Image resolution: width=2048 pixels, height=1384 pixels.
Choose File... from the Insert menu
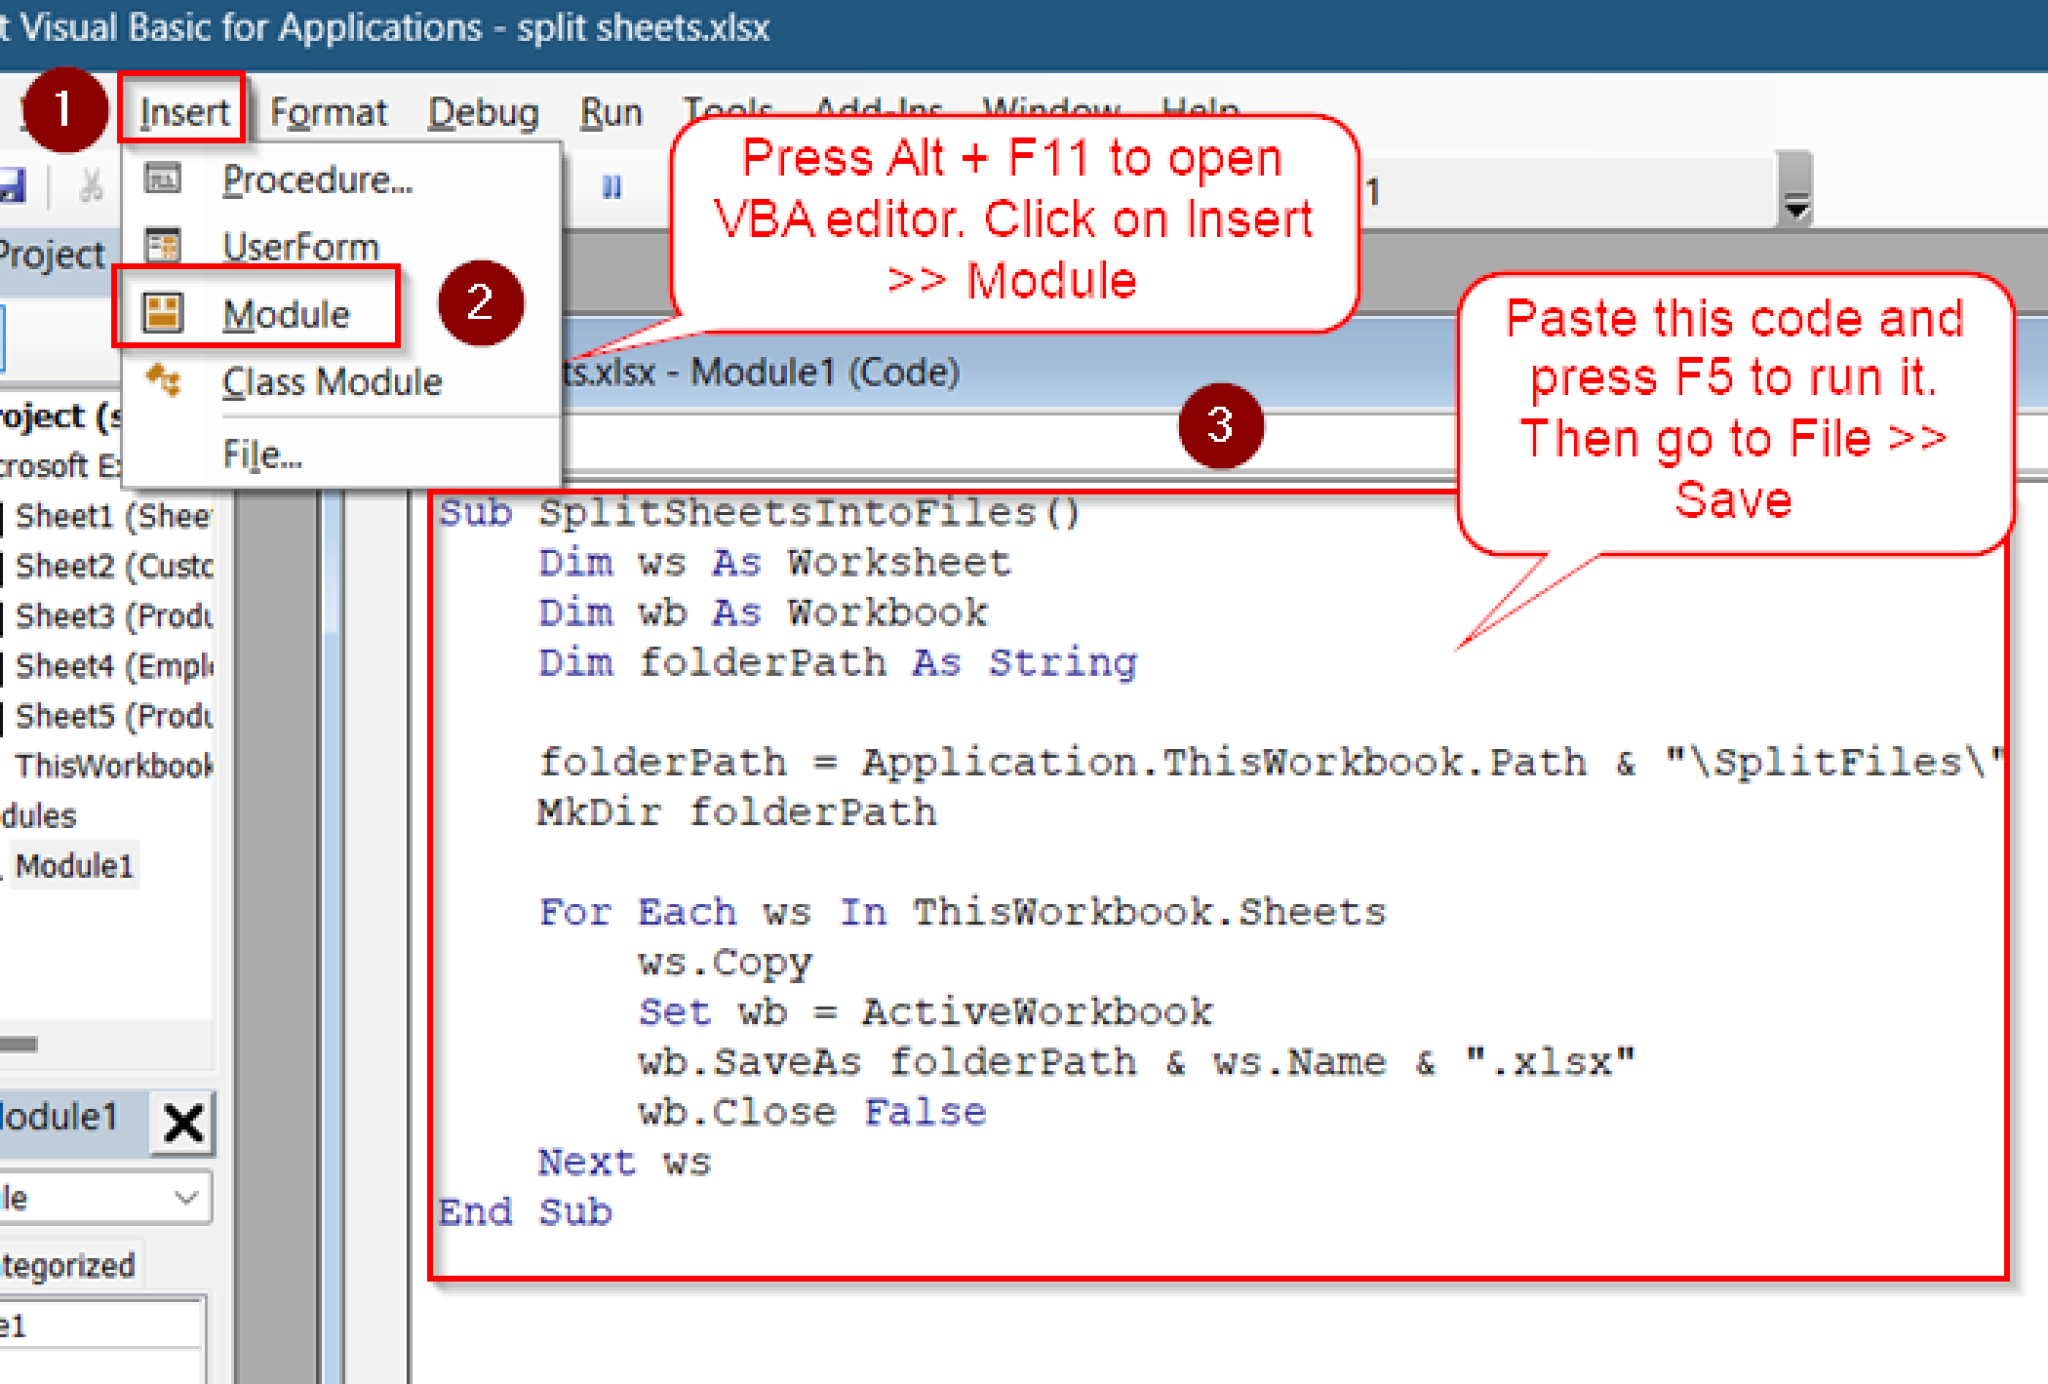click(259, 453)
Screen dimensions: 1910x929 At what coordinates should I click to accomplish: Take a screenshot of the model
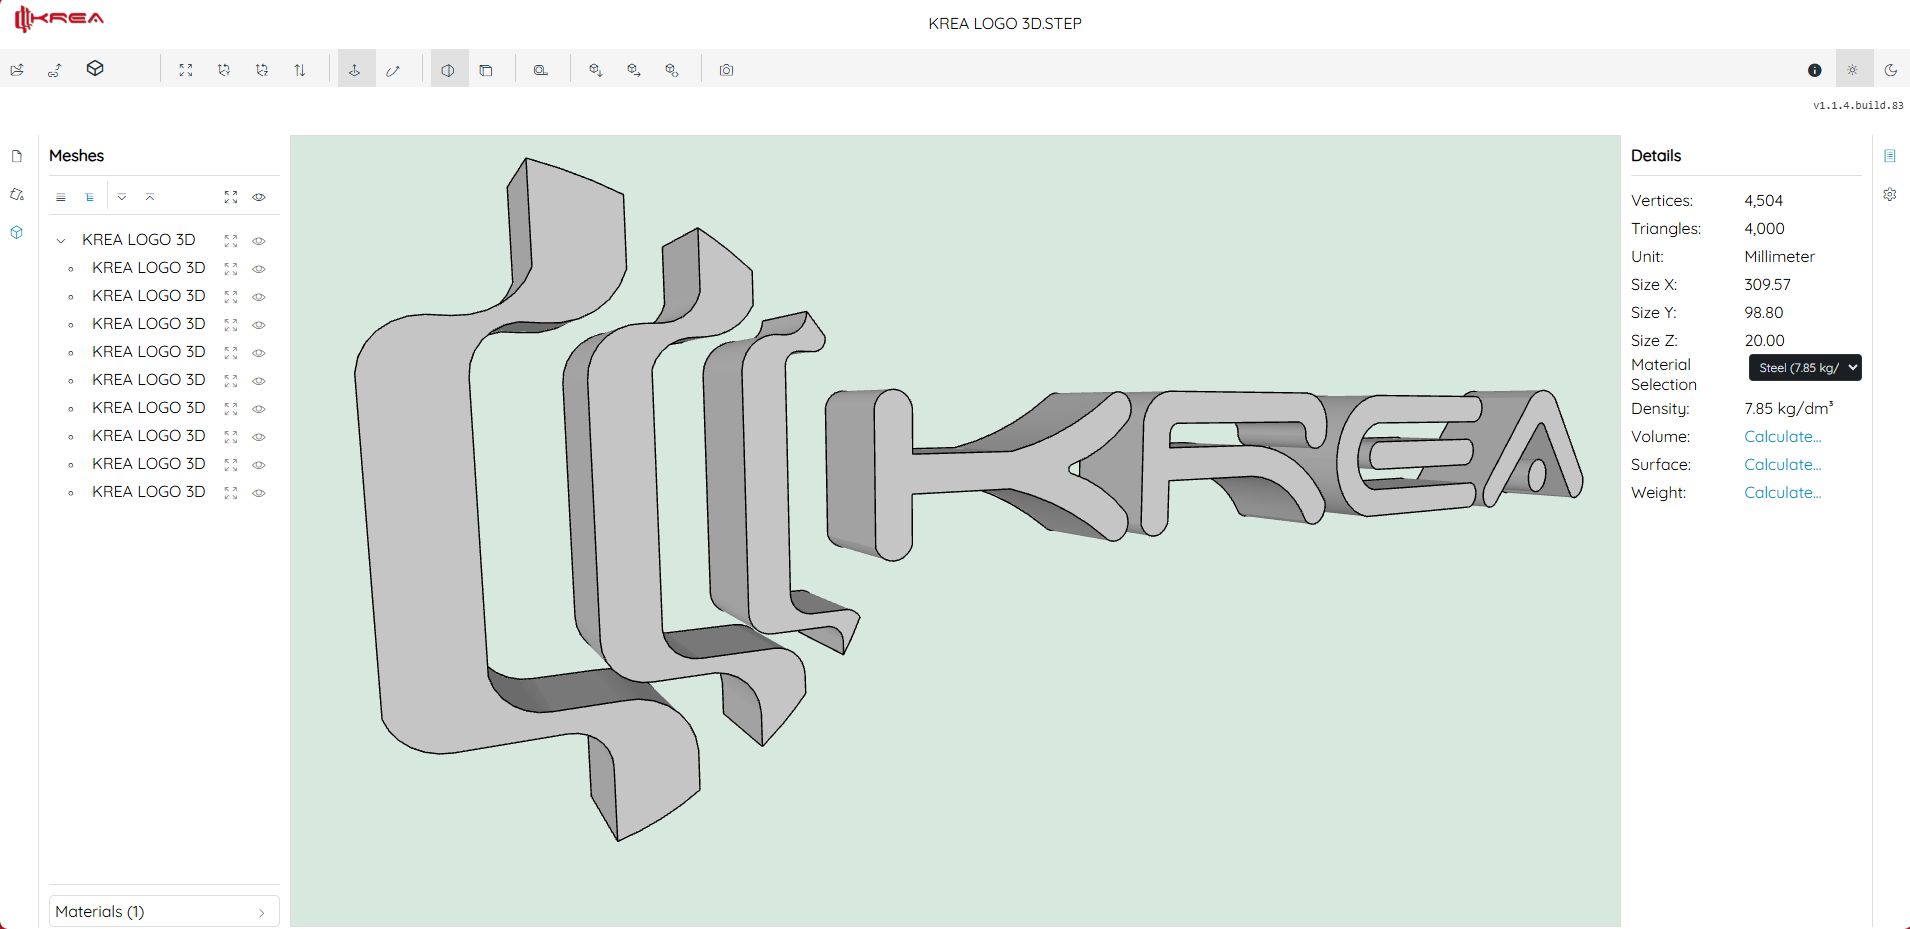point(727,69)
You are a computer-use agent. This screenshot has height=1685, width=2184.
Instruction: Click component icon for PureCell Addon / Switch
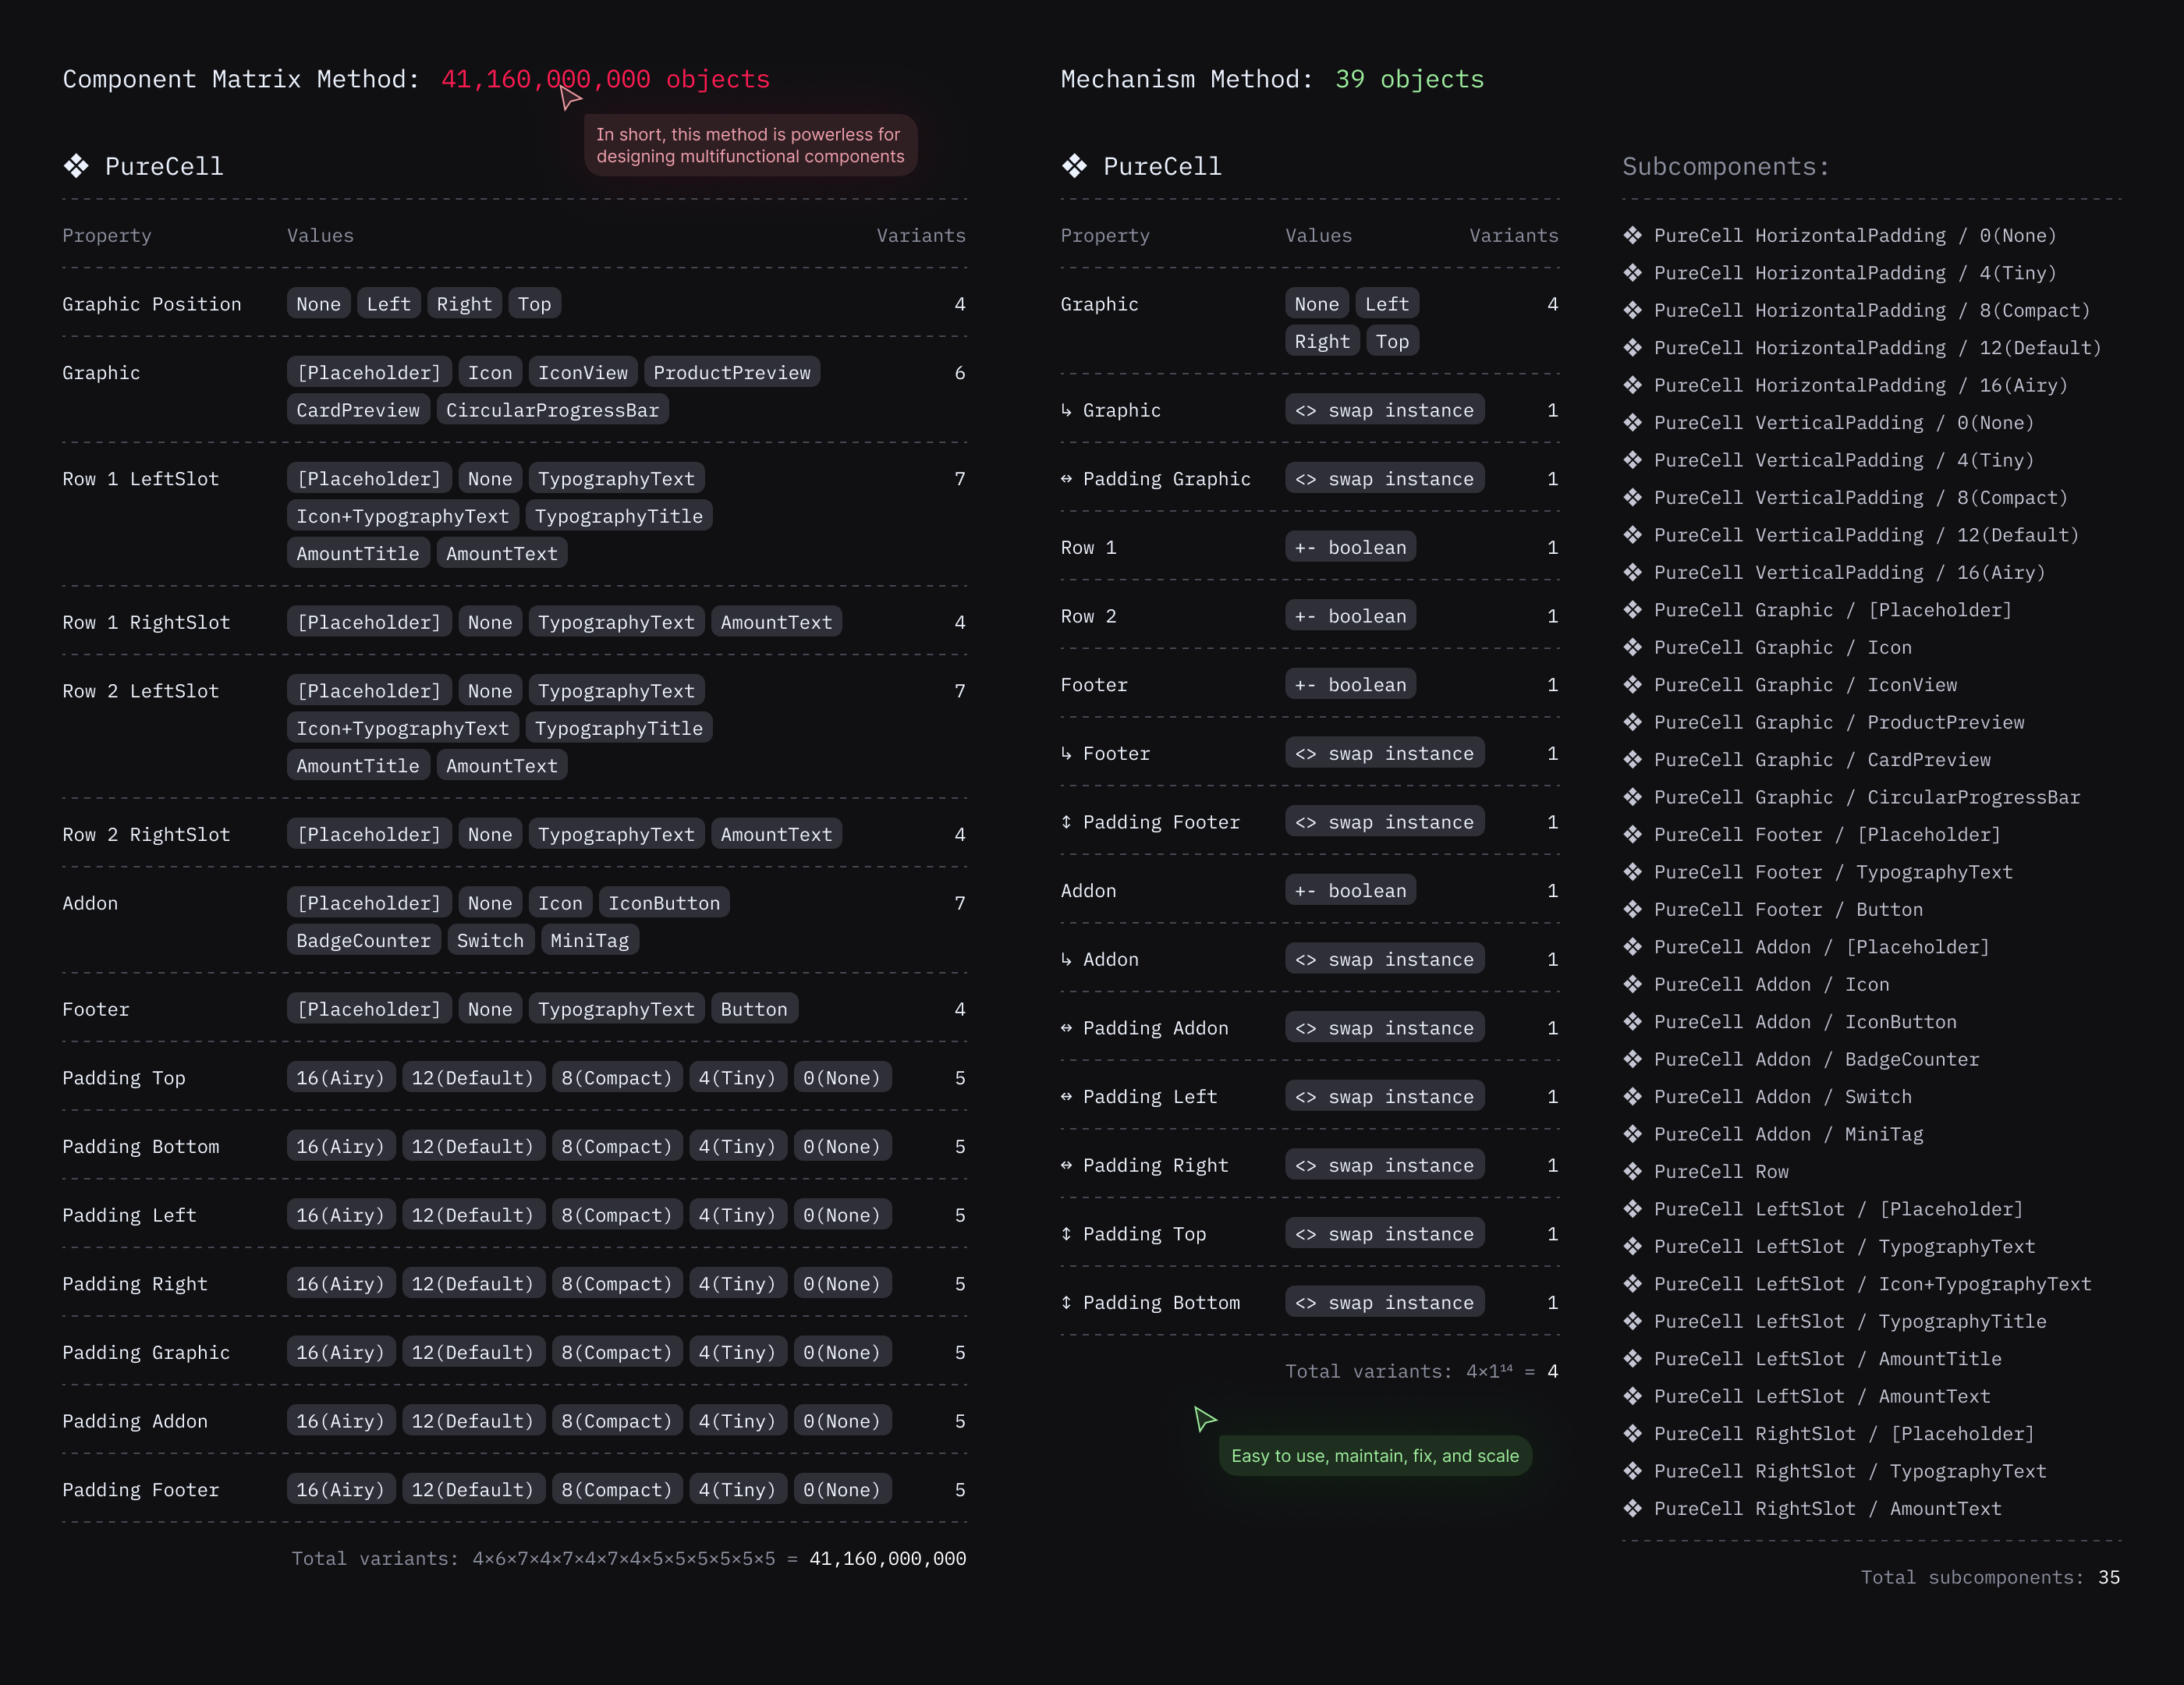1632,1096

================================

### Goal of the exercise
Working from the entries above, find every line in which the word "width" occurs and copy it.

### Output of the exercise
Image resolution: width=2048 pixels, height=1384 pixels.
You are a computer-use agent. This screenshot has height=1685, width=2184.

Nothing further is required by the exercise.